Kneecap injuries affect the patella and are commonly caused by falls or sports accidents. They lead to pain, swelling, and limited mobility of the knee joint.

What Are Kneecap Injuries?

The kneecap (medically known as the patella) is a small, triangular bone located at the front of the knee joint. It protects the joint and transmits the force of the thigh muscles to the lower leg. Kneecap injuries encompass a wide range of damage, including fractures (broken bones), dislocations (luxations), and injuries to the surrounding ligaments and tendons. They are common in everyday life and sports and can significantly limit knee mobility.

Causes

Kneecap injuries can result from several mechanisms:

  • Direct trauma: A fall onto the knee, a collision, or a direct blow to the kneecap – for example during sports or traffic accidents – is a common cause of a patella fracture.
  • Indirect force: A sudden, forceful contraction of the quadriceps muscle can cause the kneecap to fracture or the patellar tendon to rupture.
  • Dislocation (luxation): A kneecap dislocation occurs when the patella slips out of its normal position in the trochlear groove. This frequently happens during twisting movements or sudden changes of direction.
  • Overuse: Chronic overloading can lead to conditions such as patellar tendinopathy (Jumper's Knee) or chondromalacia patellae (cartilage damage on the underside of the kneecap).

Symptoms

The symptoms of a kneecap injury depend on the type and severity of the damage.
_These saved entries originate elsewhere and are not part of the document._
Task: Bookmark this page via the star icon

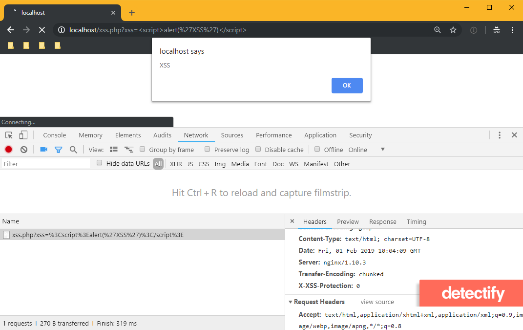Action: click(x=453, y=30)
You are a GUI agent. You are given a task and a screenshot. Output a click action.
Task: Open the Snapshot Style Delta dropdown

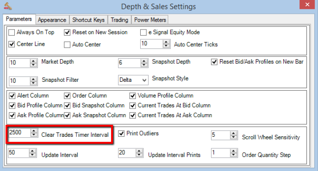(x=133, y=80)
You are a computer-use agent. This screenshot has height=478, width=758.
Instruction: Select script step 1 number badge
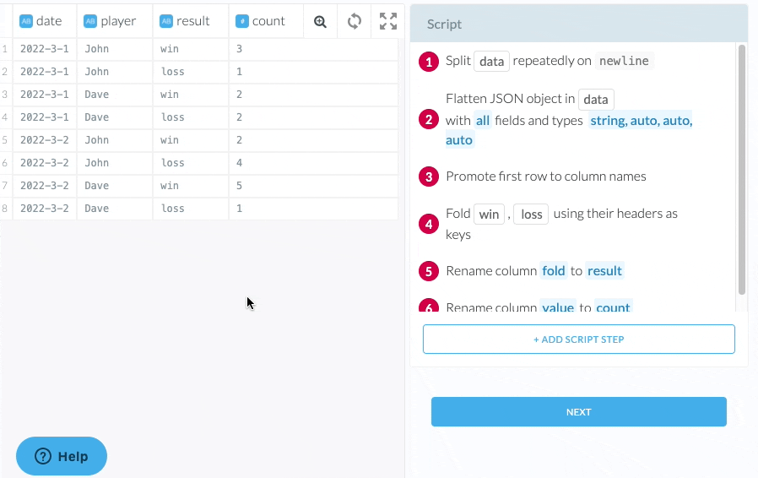coord(429,62)
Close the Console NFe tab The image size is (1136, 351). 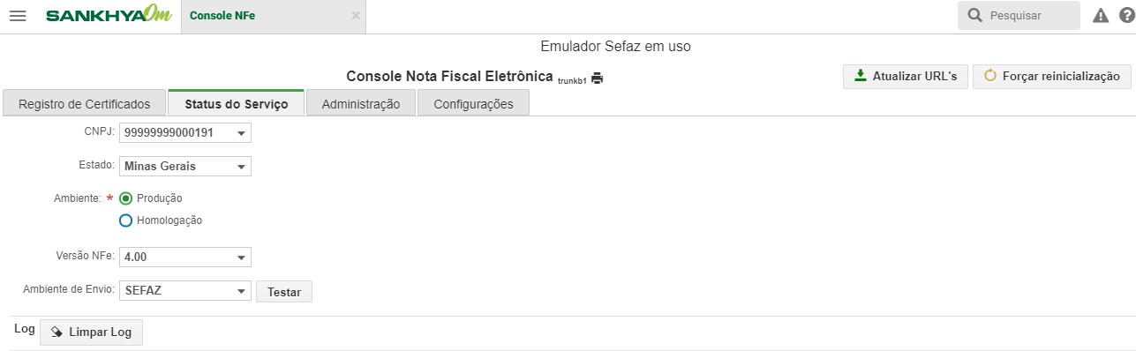click(x=356, y=16)
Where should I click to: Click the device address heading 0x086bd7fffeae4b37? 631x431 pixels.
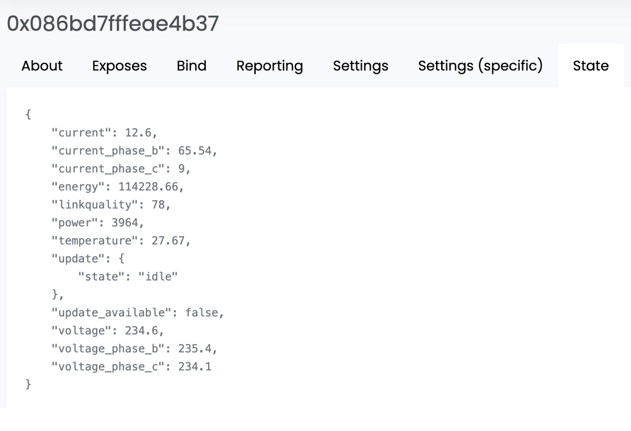tap(113, 24)
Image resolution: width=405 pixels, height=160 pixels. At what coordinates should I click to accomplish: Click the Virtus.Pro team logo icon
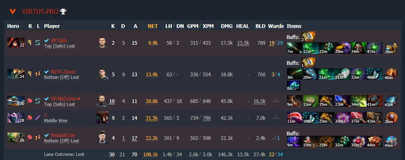pos(12,11)
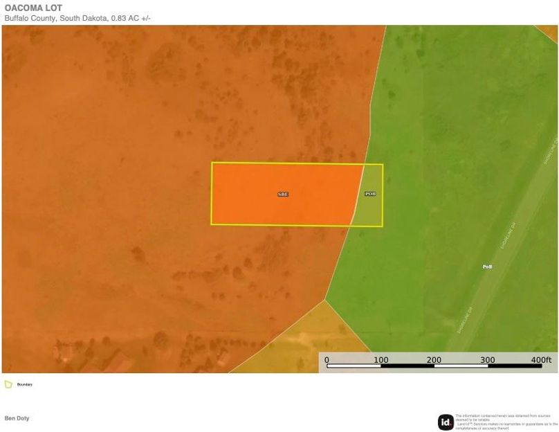Click the orange SBE parcel marker
Screen dimensions: 559x432
tap(282, 194)
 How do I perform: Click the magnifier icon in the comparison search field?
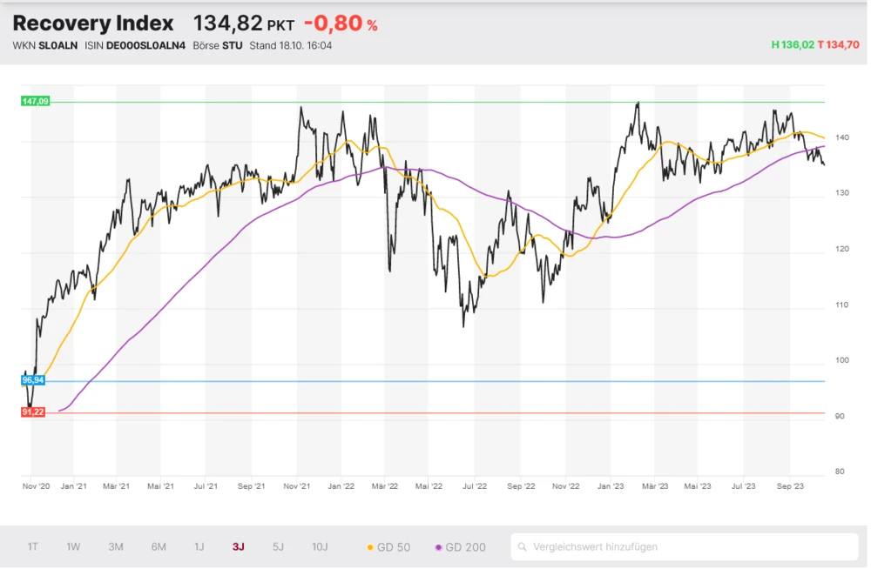click(523, 547)
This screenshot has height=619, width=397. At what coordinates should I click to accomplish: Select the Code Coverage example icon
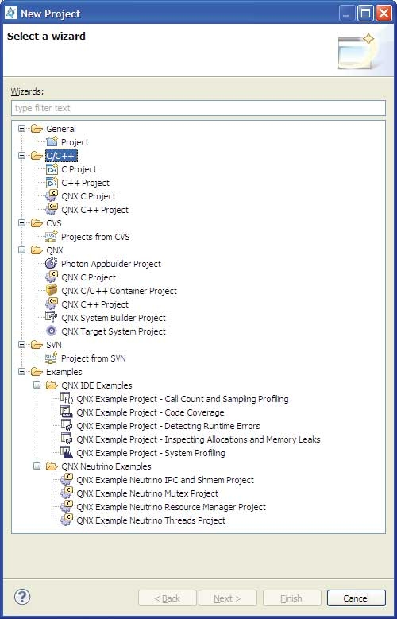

Typical complaints include:

  • Severe pain at the front of the knee, especially with movement or weight-bearing
  • Swelling and bruising around the kneecap
  • Limited range of motion – straightening or bending the knee may be painful or impossible
  • Instability of the knee, particularly following a dislocation
  • Visible deformity of the kneecap in cases of complete dislocation
  • Clicking or grinding sensations when moving the knee

Diagnosis

Diagnosis of a kneecap injury involves a physical examination combined with imaging studies:

  • Physical examination: The physician palpates the kneecap, assesses mobility, and checks for swelling or misalignment.
  • X-ray: The standard method for detecting fractures and positional abnormalities of the patella.
  • Magnetic Resonance Imaging (MRI): Provides detailed images of cartilage, ligaments, and tendons and is used when soft tissue injury is suspected.
  • Ultrasound: Can be used as a complementary tool to assess tendons and ligaments.

Treatment

Conservative Treatment

Many kneecap injuries can be managed without surgery:

  • Immobilization: The knee is stabilized with a brace or cast for several weeks.
  • Ice application and elevation: Help reduce swelling and pain during the acute phase.
  • Pain management: Use of analgesics such as ibuprofen or paracetamol.
  • Physiotherapy: Targeted exercises to strengthen the quadriceps and improve the stability of the knee joint.

Surgical Treatment

In cases of severe fractures, complete tendon ruptures, or recurrent dislocations, surgery is often necessary:

  • Osteosynthesis: Realigning bone fragments using screws, wires, or plates.
  • Tendon repair or reconstruction: Repairing torn tendons around the kneecap.
  • Trochleoplasty or tibial tubercle osteotomy: Procedures to permanently stabilize the kneecap in patients with chronic dislocation tendency.

Rehabilitation

Rehabilitation after a kneecap injury is essential for a full recovery. It includes physiotherapy exercises to strengthen the quadriceps, improve proprioception (body awareness), and gradually increase load-bearing capacity. The duration of recovery varies depending on the type of injury, ranging from a few weeks to several months.

References

  1. Egol KA, Koval KJ, Zuckerman JD: Handbook of Fractures. Lippincott Williams and Wilkins, 5th edition, 2015.
  2. Duthon VB: Acute traumatic patellar dislocation. Orthopaedics and Traumatology: Surgery and Research, 2015; 101(1): S59-S67.